TESTO FORNITO
------------------------

Un tempo sarebbe bastata una semplice candidatura, l’invio di un curriculum vitae ben compilato, una lettera di referenze ed un successivo colloquio, per consentire a chi cercasse impiego di ambire ad ottenere un’assunzione.
Di questi tempi, invece, tutto questo risulta talvolta insufficiente, giacché l’accesso al mondo del lavoro viene spesso subordinato al possesso di particolari requisiti che parrebbero avere poco a che fare con la preparazione o l’esperienza.
Confesso di aver provato una sensazione di forte disagio e disorientamento davanti alla scoperta (per me lo è stato davvero, per “ritardo generazionale” evidentemente) di una serie di espressioni fastidiosamente e prepotentemente anglofone che tuttavia riscrivono le modalità di ricerca e reclutamento di lavoratori, perlopiù nell’ambito delle aziende di medie/grandi dimensioni: Culture Book, Cultural Fit, Team HR, Recruiting Team, talent retention e altre ancora.

------------------------

COSE DA FARE
1. Puoi stampare, senza cambiare nulla, tutto il testo sul reclutamento del personale da "Di questi tempi, invece, tutto" giù fino a "preparazione o l’esperienza."?
2. Puoi fornire il seguito del testo sul reclutamento del personale, a partire dalla sua ultima frase?
L'elenco riportato qui è materiale a sé, distinto dal testo sul reclutamento del personale.

DATI DI PARTENZA
------------------------

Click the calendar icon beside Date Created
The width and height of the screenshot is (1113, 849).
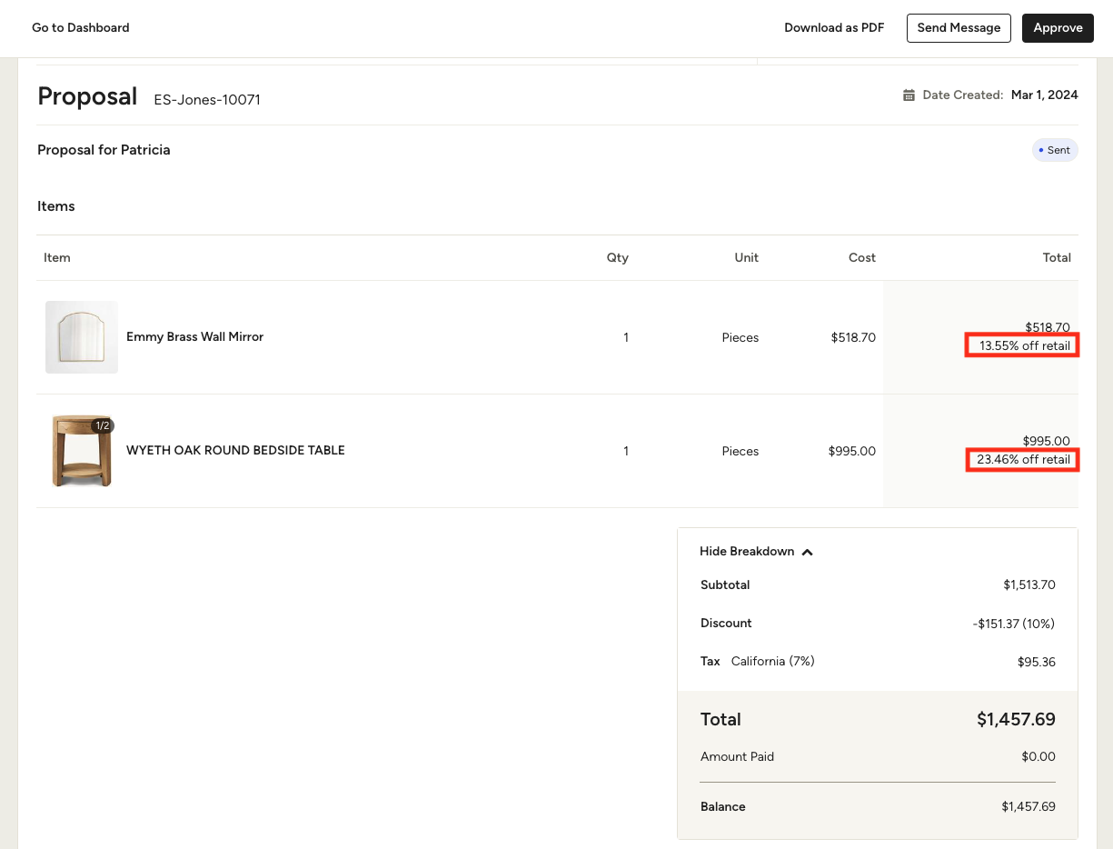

------------------------

RISPOSTE AI COMPITI
1.
Di questi tempi, invece, tutto questo risulta talvolta insufficiente, giacché l’accesso al mondo del lavoro viene spesso subordinato al possesso di particolari requisiti che parrebbero avere poco a che fare con la preparazione o l’esperienza.

2.
Andando per ordine: il processo di Recruiting (cui è preposto un apposito Team) è la fase di selezione dei candidati; si parla anche di Team HR (la sigla sta per human resources) per indicare l’ufficio delle risorse umane, deputato alla gestione strategica del capitale umano d’azienda.
Fin qui nulla di nuovo sotto un profilo sostanziale: si tratta di funzioni da sempre esistenti ed evolutesi in ragione del variare delle caratteristiche delle aziende e delle loro finalità. Di diverso hanno soltanto la denominazione, e così sia.
Se però la selezione dei candidati deve rispondere a particolari esigenze, entra in gioco un elemento nuovo, che presuppone un diverso criterio di valutazione.
Si parla di “Cultural fit” per indicare la selezione di dipendenti e talenti sulla base della condivisione, da parte loro, dei valori, della visione e delle pratiche fondamentali dell’azienda presso cui intendono farsi assumere. Ciò al fine di determinare quale tipo di impatto culturale potrebbero avere sull’organizzazione.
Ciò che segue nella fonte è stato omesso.